- Exercise description: Only part of the listing is needed, namely the lines from its start through the line with "Go to Reports", and they should be retyped exactly.

- Data shown:
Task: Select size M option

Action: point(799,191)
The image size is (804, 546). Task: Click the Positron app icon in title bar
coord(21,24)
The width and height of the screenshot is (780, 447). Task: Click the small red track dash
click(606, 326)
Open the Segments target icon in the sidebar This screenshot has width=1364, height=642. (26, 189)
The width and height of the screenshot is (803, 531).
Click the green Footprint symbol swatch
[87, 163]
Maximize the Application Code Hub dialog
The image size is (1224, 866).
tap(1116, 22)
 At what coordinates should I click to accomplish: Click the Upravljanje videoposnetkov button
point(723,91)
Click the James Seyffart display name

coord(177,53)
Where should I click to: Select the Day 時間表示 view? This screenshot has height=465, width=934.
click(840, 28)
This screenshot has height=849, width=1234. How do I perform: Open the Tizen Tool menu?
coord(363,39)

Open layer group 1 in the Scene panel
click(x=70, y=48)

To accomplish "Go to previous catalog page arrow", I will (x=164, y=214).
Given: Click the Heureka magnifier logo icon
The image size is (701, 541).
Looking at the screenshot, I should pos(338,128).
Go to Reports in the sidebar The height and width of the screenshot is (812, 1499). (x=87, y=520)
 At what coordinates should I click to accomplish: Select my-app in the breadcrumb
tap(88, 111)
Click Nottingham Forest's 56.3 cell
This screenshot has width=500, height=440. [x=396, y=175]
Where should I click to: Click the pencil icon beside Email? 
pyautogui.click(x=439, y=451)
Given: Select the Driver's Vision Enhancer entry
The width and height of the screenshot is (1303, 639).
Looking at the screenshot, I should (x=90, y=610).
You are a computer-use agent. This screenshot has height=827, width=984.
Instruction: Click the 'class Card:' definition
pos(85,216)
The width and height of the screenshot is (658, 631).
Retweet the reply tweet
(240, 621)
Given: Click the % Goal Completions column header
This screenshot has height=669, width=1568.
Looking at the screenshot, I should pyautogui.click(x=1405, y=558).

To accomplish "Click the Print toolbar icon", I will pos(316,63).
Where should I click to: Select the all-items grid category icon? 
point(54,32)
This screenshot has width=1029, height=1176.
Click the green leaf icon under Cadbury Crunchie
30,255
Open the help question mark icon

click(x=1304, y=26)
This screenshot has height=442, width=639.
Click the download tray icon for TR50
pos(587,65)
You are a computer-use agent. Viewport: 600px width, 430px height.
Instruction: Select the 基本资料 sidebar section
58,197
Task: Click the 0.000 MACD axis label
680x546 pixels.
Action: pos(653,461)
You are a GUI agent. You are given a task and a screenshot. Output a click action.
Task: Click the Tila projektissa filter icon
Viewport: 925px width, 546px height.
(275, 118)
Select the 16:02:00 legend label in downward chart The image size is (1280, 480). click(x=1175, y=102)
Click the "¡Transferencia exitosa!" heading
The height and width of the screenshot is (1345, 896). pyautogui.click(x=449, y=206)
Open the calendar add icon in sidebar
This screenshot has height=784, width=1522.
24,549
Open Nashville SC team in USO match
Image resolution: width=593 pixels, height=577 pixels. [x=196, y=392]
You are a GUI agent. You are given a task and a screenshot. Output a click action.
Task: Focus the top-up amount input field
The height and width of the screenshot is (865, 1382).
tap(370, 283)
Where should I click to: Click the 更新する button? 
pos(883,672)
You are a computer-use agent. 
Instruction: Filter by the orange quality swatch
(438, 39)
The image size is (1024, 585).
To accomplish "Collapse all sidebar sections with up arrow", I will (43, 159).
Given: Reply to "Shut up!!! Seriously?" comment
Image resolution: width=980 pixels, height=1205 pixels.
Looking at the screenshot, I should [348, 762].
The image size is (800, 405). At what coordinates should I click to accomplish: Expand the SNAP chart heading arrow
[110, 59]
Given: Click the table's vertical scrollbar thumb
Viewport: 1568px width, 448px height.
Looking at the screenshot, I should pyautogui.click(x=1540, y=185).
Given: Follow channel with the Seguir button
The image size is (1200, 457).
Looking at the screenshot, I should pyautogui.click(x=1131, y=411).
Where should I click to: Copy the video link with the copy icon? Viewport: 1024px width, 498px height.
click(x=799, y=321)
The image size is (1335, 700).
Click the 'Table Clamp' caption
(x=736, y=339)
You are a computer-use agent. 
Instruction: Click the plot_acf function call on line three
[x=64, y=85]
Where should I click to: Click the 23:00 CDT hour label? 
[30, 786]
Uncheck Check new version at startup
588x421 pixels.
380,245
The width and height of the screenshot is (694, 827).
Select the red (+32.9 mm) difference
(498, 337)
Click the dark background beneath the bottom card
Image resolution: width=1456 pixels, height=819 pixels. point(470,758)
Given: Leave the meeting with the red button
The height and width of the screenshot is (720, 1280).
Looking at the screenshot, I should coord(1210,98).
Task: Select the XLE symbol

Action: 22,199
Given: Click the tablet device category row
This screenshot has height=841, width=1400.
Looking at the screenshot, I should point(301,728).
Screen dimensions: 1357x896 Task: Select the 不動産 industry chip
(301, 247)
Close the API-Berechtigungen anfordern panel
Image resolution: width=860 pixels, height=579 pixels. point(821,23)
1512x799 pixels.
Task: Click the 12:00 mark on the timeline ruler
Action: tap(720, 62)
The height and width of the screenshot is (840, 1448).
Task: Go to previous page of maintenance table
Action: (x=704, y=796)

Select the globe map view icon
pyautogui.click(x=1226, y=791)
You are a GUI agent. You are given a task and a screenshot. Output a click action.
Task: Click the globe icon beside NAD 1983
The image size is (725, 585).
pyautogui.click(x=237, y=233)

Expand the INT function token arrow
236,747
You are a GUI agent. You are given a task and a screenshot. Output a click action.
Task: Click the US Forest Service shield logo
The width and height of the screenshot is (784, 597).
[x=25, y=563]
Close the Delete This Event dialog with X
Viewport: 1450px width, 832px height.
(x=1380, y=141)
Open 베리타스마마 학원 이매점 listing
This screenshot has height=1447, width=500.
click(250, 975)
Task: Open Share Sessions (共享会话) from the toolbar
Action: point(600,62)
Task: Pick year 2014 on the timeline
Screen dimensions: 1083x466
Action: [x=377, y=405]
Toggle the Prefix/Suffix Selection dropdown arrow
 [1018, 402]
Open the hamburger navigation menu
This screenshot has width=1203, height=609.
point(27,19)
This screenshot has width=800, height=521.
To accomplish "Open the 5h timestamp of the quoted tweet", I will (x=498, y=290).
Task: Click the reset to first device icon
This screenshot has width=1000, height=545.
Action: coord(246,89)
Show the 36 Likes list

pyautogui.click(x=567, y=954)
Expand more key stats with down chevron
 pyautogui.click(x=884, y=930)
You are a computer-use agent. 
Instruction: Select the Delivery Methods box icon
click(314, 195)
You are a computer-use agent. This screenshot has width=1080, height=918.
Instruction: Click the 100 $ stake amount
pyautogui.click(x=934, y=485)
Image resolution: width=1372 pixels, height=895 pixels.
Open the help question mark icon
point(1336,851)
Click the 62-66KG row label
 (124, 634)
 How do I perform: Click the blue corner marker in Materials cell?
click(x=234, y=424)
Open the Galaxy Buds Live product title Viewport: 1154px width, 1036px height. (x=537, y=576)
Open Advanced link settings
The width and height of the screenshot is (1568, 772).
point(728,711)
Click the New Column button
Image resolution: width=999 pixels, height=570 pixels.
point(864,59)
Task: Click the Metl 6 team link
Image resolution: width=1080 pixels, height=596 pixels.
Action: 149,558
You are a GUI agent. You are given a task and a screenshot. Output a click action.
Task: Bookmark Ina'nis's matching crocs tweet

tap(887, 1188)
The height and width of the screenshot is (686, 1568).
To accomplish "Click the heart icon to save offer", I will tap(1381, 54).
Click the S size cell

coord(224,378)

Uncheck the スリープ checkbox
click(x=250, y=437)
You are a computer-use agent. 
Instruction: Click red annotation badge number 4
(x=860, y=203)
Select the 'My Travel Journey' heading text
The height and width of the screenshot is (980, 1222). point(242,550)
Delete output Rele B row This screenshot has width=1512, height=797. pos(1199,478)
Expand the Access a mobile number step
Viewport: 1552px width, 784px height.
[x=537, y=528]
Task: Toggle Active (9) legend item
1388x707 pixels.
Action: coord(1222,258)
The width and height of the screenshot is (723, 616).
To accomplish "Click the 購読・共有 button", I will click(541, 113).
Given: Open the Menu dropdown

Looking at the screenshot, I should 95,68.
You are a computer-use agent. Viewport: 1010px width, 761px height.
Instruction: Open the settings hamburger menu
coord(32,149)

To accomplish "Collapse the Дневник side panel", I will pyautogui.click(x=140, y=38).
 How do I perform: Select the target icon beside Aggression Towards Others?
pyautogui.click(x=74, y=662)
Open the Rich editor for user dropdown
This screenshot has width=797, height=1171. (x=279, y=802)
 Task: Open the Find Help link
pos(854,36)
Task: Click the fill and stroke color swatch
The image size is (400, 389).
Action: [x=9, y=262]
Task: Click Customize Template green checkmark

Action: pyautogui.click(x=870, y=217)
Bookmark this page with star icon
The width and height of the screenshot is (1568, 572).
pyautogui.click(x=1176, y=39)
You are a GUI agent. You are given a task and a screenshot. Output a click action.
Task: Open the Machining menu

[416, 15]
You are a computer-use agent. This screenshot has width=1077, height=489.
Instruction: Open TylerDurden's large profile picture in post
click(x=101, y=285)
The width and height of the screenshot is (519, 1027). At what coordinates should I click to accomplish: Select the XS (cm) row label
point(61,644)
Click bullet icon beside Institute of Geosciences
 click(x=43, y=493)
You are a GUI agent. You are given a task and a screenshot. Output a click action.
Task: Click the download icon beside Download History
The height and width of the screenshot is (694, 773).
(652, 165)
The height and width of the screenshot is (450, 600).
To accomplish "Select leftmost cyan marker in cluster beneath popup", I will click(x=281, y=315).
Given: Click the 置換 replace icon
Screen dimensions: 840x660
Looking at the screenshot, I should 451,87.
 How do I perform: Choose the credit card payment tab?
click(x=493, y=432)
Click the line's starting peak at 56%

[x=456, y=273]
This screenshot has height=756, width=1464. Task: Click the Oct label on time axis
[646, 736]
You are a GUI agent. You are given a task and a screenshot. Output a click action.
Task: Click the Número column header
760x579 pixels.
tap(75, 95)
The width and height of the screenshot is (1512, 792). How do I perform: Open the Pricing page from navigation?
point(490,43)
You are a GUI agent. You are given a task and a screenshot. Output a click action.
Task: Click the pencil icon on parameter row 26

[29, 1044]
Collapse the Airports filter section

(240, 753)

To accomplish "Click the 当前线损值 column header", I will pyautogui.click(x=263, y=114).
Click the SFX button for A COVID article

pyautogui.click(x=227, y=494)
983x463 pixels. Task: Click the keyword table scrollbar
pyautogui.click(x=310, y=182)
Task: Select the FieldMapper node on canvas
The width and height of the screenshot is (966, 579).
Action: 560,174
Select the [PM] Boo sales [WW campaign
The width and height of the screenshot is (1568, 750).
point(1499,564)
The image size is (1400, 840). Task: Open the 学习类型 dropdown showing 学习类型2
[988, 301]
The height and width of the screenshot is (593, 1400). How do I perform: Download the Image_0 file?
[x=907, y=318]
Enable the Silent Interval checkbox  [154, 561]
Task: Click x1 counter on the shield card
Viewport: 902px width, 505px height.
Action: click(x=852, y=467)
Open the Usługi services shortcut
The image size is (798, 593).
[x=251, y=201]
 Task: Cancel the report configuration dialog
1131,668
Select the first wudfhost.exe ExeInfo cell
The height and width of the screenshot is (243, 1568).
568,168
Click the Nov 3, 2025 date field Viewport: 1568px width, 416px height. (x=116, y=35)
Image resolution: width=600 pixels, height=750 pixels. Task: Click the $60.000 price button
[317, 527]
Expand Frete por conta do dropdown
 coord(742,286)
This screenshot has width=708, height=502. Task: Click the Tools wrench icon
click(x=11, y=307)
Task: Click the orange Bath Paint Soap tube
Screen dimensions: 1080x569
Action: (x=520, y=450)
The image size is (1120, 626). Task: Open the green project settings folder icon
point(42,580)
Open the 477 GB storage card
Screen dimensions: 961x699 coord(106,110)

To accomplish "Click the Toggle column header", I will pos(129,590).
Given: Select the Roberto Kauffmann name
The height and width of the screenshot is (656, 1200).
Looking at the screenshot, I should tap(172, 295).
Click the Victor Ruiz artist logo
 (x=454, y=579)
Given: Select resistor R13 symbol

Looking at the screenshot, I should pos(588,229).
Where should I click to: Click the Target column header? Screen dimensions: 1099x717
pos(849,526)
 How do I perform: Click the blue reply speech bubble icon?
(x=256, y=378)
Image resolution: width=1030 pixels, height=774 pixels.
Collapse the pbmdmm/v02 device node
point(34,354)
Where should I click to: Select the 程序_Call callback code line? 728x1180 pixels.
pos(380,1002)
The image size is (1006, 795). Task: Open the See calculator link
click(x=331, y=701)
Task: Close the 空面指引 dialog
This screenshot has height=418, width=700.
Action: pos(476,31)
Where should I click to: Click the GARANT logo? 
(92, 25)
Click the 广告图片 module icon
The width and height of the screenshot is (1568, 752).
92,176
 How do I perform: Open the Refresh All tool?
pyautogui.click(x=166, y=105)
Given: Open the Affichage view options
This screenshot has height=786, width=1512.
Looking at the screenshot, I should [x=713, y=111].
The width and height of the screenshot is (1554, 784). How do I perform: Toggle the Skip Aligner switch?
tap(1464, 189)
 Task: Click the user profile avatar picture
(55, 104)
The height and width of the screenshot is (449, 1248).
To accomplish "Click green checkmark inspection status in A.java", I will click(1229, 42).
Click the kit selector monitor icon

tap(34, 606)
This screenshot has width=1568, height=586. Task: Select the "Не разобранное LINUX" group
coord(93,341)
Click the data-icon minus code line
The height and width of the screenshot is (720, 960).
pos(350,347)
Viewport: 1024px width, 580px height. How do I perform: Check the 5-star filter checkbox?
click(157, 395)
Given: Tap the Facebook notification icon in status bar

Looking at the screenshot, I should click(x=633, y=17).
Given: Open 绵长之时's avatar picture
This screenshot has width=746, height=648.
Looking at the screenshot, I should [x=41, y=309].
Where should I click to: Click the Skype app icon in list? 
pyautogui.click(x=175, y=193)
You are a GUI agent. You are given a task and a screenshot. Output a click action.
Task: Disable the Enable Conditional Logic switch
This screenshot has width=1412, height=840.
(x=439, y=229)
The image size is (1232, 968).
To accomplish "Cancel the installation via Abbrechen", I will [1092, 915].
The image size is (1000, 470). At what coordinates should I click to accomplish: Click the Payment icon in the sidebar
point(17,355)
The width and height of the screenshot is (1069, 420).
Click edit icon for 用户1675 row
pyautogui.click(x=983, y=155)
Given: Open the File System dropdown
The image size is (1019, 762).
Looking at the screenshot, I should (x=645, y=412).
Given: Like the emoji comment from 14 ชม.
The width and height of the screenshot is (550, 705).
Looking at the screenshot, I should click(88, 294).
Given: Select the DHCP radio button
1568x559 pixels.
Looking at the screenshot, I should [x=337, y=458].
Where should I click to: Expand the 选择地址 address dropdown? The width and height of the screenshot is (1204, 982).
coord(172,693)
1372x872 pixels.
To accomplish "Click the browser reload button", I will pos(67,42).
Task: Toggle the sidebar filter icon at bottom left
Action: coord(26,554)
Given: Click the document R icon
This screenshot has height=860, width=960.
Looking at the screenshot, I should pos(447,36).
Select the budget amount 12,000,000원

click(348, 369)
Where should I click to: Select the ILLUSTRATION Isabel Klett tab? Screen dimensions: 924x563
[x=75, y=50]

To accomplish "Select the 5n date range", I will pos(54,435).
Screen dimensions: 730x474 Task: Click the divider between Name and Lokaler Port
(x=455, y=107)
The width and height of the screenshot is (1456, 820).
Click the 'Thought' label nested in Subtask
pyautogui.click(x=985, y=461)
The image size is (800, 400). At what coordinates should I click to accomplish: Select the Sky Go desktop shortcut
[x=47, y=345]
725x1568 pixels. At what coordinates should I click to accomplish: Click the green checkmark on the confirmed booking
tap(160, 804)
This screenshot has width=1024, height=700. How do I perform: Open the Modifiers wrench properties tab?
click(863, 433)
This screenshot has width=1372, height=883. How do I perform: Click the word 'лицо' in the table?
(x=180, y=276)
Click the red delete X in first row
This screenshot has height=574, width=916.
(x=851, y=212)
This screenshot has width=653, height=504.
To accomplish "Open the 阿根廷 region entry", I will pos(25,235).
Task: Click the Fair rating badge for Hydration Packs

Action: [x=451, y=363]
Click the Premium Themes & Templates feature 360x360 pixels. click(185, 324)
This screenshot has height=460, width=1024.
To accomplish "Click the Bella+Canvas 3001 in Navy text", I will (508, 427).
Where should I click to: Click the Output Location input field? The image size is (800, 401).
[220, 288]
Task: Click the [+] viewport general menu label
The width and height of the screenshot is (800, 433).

- Response to this task:
Task: Select size M option

Action: point(799,191)
The image size is (804, 546). Task: Click the Positron app icon in title bar
coord(21,24)
The width and height of the screenshot is (780, 447). Task: Click the small red track dash
click(606, 326)
Open the Segments target icon in the sidebar This screenshot has width=1364, height=642. (26, 189)
The width and height of the screenshot is (803, 531).
Click the green Footprint symbol swatch
[87, 163]
Maximize the Application Code Hub dialog
The image size is (1224, 866).
tap(1116, 22)
 At what coordinates should I click to accomplish: Click the Upravljanje videoposnetkov button
point(723,91)
Click the James Seyffart display name

coord(177,53)
Where should I click to: Select the Day 時間表示 view? This screenshot has height=465, width=934.
click(840, 28)
This screenshot has height=849, width=1234. How do I perform: Open the Tizen Tool menu?
coord(363,39)

Open layer group 1 in the Scene panel
click(x=70, y=48)

To accomplish "Go to previous catalog page arrow", I will (x=164, y=214).
Given: Click the Heureka magnifier logo icon
The image size is (701, 541).
Looking at the screenshot, I should pos(338,128).
Go to Reports in the sidebar The height and width of the screenshot is (812, 1499). (x=87, y=520)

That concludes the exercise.